For DIC, the international investment arm of Dubai Holding, this is the fourth major strategic investment outside Dubai in recent months. 

The company invested $1 billion in DaimlerChrysler, making it the company's third largest shareholder, followed by the $1.5 billion acquisition of The Tussauds Group in the UK - the largest operator of visitor attractions in Europe. DIC has also launched Jordan Dubai Capital, a $280 million investment company targeting opportunities in the Jordanian economy. 

Sameer Al Ansari, CEO of DIC, said: 'There is a huge gap in the market for branded budget hotels, which we believe are essential to maintain the target visitor figures for the next 10 years in the Gulf. 

'Express by Holiday Inn is the largest budget hotel brand in the world, with proven results, and the launch in the Middle East will help fill the gap for affordable accommodation at guaranteed quality. 

'This move really reflects the development of tourism in the Gulf which, to date, has concentrated on iconic world-class projects. We have traced the rise and profile of inbound tourists and have identified that the time is right to tap into the three-star market which is flourishing around the world.

— SUPPLIED MATERIAL —

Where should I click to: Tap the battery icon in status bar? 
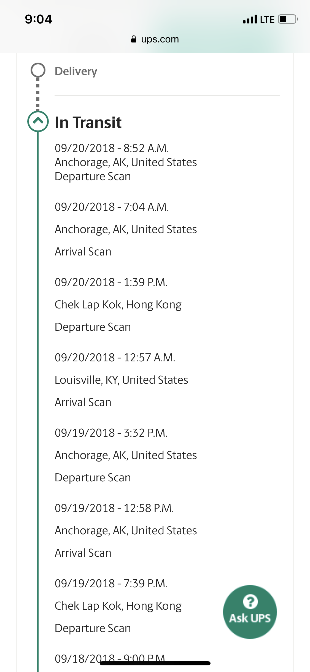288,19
...
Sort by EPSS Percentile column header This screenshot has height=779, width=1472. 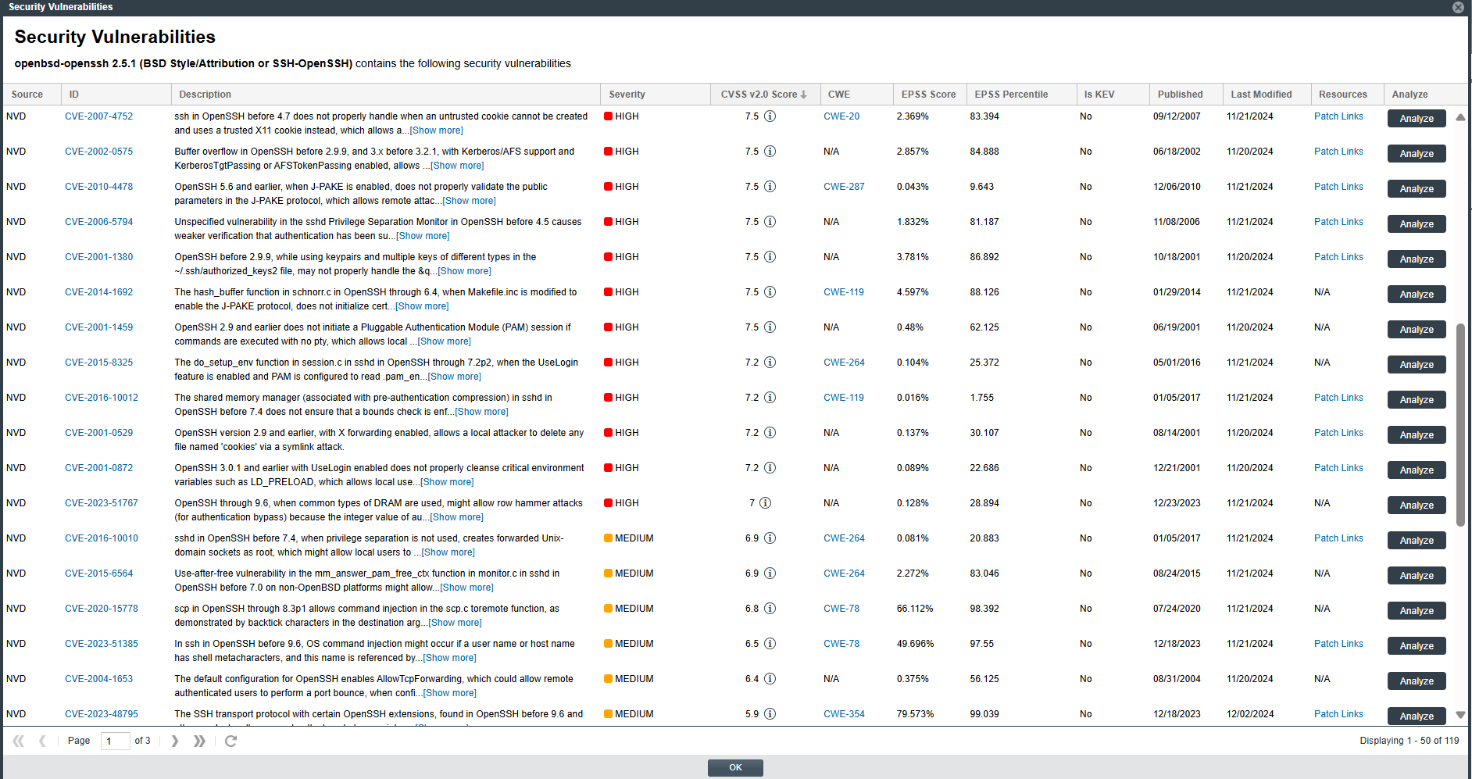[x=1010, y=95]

— TASK BRIEF —
Sum up the DIC investment text in two sentences.

— CORRECT RESULT —
DIC, the international investment arm of Dubai Holding, has made its fourth major strategic investment outside Dubai in recent months, after putting $1 billion into DaimlerChrysler, buying The Tussauds Group for $1.5 billion and launching Jordan Dubai Capital. Its CEO, Sameer Al Ansari, said that bringing Express by Holiday Inn to the Middle East will help fill a large gap for branded budget hotels, which are needed to meet the Gulf's visitor targets as tourism there moves beyond iconic projects into the three-star market.